Material for the task →
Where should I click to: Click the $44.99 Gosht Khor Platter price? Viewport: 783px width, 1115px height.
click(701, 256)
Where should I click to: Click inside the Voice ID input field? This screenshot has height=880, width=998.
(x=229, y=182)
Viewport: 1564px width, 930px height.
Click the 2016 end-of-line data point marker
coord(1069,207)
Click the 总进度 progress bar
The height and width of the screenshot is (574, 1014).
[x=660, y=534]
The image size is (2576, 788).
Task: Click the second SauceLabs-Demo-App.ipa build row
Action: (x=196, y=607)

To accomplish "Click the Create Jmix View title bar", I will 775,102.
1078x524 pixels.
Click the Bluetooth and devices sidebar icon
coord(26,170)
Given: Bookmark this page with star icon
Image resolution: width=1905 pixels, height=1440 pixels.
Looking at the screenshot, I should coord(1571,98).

Your task → Begin at the first line of the entries above and copy every line exactly, ending with the line that contains "Click the 总进度 progress bar".

Answer space →
Where should I click to: Click the $44.99 Gosht Khor Platter price? Viewport: 783px width, 1115px height.
click(701, 256)
Where should I click to: Click inside the Voice ID input field? This screenshot has height=880, width=998.
(x=229, y=182)
Viewport: 1564px width, 930px height.
Click the 2016 end-of-line data point marker
coord(1069,207)
Click the 总进度 progress bar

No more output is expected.